Exercise set:
1/ Using the Sigur Ros concert review, decide whether each statement agrees with it. Answer yes or no and quote the words that settle it: (a) the band start playing behind a gauze curtain; (b) the band say many words to the crowd over the night; (c) the band have put out five albums.
2/ Show every line in the rows that contains the word "agent".

Excerpt to read:
****

Sigur Ros, Amina at the St James

By Russell Baillie

Sigur Ros sure know how to make a non-entrance. The band begin playing behind a gauze curtain. All you can see is shadows. All you can hear is the slowly snowballing chords of Takk - the title track of the Icelandic outfit's 2005 album and also the only word any of the band utter all night, for it means "thank you" - as it segues into Glosoli.

That song starts out with airy fairy bells and whistles underpinned by a rhythm that's something akin to King Kong striding through a snowdrift with a choirboy cooing in his ear.

And then it explodes and ... not for the last time tonight I am left with a lump in my throat and the makings of tears.

Usually songs get you right there because of the words divided by melody.

Sigur Ros have a way with a chord change, a texture, a tune, a moment of pure noisepower that does all that without a hope of knowing what frontman-guitarist Jonsi Birgisson is singing about in his unearthly falsetto.

Squint your ears enough and he could be a subtitles-required version of Radiohead's Thom Yorke, without the whinging about the state of the world and with a violin bow instead of a guitar pick.

On their three acclaimed albums they have won comparisons to art-rock movements of the past.

But nothing seems to quite fit the live experience, complete with a visual presentation which is a show in itself.

****

Provided information:
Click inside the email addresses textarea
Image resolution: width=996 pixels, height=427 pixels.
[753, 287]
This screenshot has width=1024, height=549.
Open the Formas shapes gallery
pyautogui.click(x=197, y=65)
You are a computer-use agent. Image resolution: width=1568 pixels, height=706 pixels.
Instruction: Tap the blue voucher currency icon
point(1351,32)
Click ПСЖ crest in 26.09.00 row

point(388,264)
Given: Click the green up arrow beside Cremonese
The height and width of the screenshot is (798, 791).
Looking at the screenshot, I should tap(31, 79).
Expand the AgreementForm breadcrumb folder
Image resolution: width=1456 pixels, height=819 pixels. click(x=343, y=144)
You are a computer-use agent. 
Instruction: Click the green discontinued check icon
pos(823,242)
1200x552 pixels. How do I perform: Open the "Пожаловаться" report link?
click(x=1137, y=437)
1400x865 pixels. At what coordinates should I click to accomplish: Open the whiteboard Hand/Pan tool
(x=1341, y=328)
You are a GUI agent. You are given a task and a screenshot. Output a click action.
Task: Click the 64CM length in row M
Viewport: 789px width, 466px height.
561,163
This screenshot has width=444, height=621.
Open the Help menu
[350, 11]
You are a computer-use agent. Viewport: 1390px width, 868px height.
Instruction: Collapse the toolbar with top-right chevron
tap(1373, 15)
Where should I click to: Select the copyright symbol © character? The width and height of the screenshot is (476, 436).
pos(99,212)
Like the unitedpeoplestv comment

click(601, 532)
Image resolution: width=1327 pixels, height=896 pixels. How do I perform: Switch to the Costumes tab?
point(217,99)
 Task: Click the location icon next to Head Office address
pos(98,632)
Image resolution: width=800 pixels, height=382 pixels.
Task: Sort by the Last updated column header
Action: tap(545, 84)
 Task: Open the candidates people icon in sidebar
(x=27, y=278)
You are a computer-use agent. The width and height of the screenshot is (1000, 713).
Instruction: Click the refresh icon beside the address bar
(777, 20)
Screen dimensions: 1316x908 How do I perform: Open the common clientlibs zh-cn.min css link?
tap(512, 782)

****

Results of the exercise:
1/
(a) Yes: "The band begin playing behind a gauze curtain."
(b) No: "also the only word any of the band utter all night"
(c) No: "On their three acclaimed albums"

2/
You are a computer-use agent. Image resolution: width=1568 pixels, height=706 pixels.
You are a computer-use agent. 
You are a GUI agent. You are given a task and a screenshot. Output a click action.
You are a computer-use agent. Viewport: 1390px width, 868px height.
You are a computer-use agent. The width and height of the screenshot is (1000, 713).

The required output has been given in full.